14. Estimates of Annualized Cost to the Government
The annual cost to the Government of the proposed data collection consists of 20 percent of the Government Project Officer’s time and 80 percent of a competitive contract awarded for the conduct of the SS/HS evaluation to MANILA Consulting Group, Inc. by the Department of Health and Human Services, Substance Abuse and Mental Health Services Administration. The estimated annual cost of these expenses is $3,220,000 per year.
15. Change in Burden
This is a new project.
16. Time Schedule, Publication and Analysis Plans
16a. Time Schedule
The time schedule for implementing and using the proposed instruments is summarized in Table 6. A 3-year clearance is requested for this project.
Table 6. Time Schedule for SS/HS Evaluation Instruments
Tasks |
Dates |
OMB approval |
2008 |
Initial data collection |
As soon as OMB approval is received |
Final data collection |
2010 |
Data analysis |
Ongoing |
16b. Publication Plans
As noted earlier in the initial discussion of the requirement for this data collection effort, 42 U.S.C. 2099hh emphasizes publication and dissemination of the results of information derived from the evaluation of each project funded by the SS/HS Initiative grant program. The evaluation contract for the SS/HS Initiative grant program anticipates that aggregate results from the evaluation will be incorporated in text and charts of the following publications, planned for completion and distribution in 2009 and 2010:
A glossy Executive Summary of the multiyear evaluation of the SS/HS Initiative grant program
A folder with highlights, brief methods summary, and case study examples of success
A very brief summary with anecdotal highlights, suitable for eighth-grade reading level
The three agencies sponsoring the SS/HS Initiative (the U.S. Department of Health and Human Services, the U.S. Department of Education, and the U.S. Department of Justice) may also choose to incorporate the aggregate results from the Staff School Climate Survey in journal articles, scholarly presentations, and congressional testimony referring to the outcomes of the SS/HS grant program.
16c. Analysis Plan
The NET, in collaboration with the Federal Evaluation Workgroup, has examined the question of what is expected to happen in a community as a direct result of the SS/HS Initiative. The answer can be examined in terms of five types of activities: (1) partnership functioning, (2) school involvement in decision making, (3) training and technical assistance, (4) leadership, and (5) project advocacy.

__Provided material__:

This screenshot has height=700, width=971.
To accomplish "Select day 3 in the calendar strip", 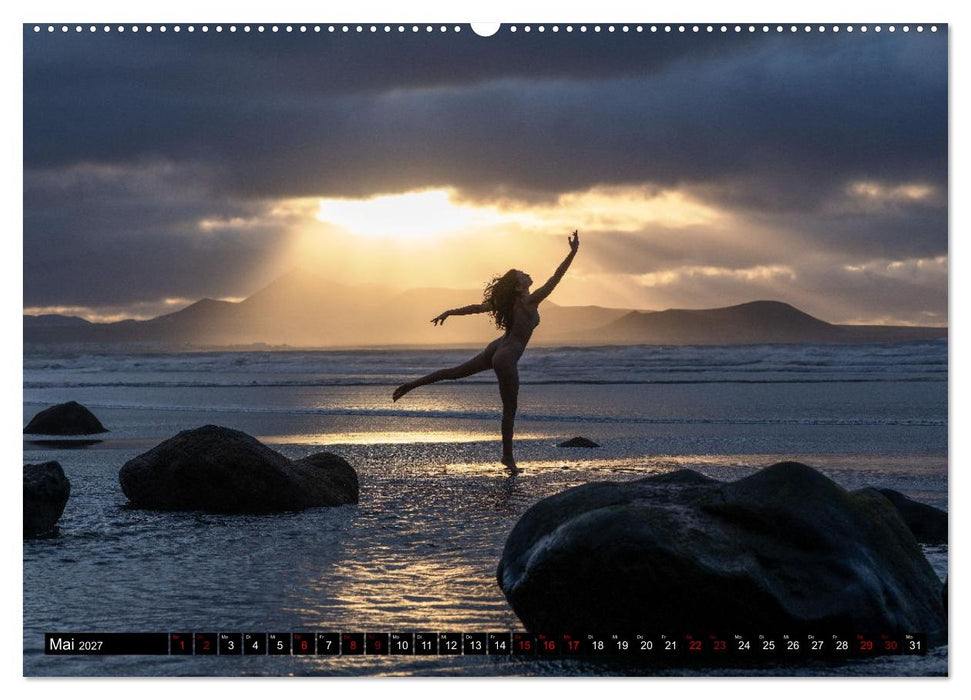I will [230, 644].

__Task list__:
(1) Render this sentence from the SS/HS evaluation statement in Spanish: "A 3-year clearance is requested for this project."
(2) Write the next part of the SS/HS evaluation statement, starting after its final sentence.
The listing is separate material and has no connection to the SS/HS evaluation statement.

__Answer list__:
(1) Se solicita una autorización de 3 años para este proyecto.

(2)
Partnership functioning. Partnership functioning often begins prior to grant award as part of the means to prepare for the grant application. It may then continue as the improvements assisted by the grant award are implemented, assessed, and sustained. The NET expects to find partnership functioning among in grantee communities reflected in some or all of the following areas:
Assessing needs of targeted populations and the type of help that will make a significant difference. Partnership functioning could help to identify categories of youth served independently by multiple providers or encourage the sharing of perspectives on youth needs from several disciplines
Searching for best practice solutions. Partnership functioning may help expand the search by considering programs, services, and system changes from multiple fields; for example, mental health, law enforcement, juvenile justice, “character education,” prevention science.
Analyzing implementation requirements of prospective solutions to determine whether they may be appropriate for the community’s resource base. This may help partners match requirements and community resources they had not previously considered.
Selecting, implementing, and supporting best practice solutions. This may range from a process of distributing lead responsibility for services in each of the six SS/HS Initiative topical elements among the specific partners to negotiating joint implementation and funding of specific programs and services by several partners.
Monitoring and tracking performance to determine if services are being implemented as intended and if the anticipated benefits are occurring. If not, performance tracking should indicate whether program adjustments might be needed or if the partners need to reexamine the link between identified needs and initially planned solutions.
Recommending policy changes that require action by elected officials or by organizations outside the local community, such as State boards or charitable foundations.
Planning future activities, including sustaining best practice solutions.
At a minimum, each core partner (LEA, juvenile justice, mental health, law enforcement) will be asked separately about the substantive contributions or participation their organization has made to each of the seven collaborative functions. Levels of consensus or lack of consensus will be noted in the site visit write-up in preparation for the analysis of collaborative functioning.
Observed variation will enable the NET to address how different patterns of collaborative functioning relate to near-term outcomes in terms of system changes and long-term behavior changes. In particular, it may be important to distinguish among the effects on outcomes when community partners engage in collaborative functioning before grant award, after grant award, and both before and after the grant award. The findings may provide useful information on both the timing and the activities of collaborative functioning that are related to systems change.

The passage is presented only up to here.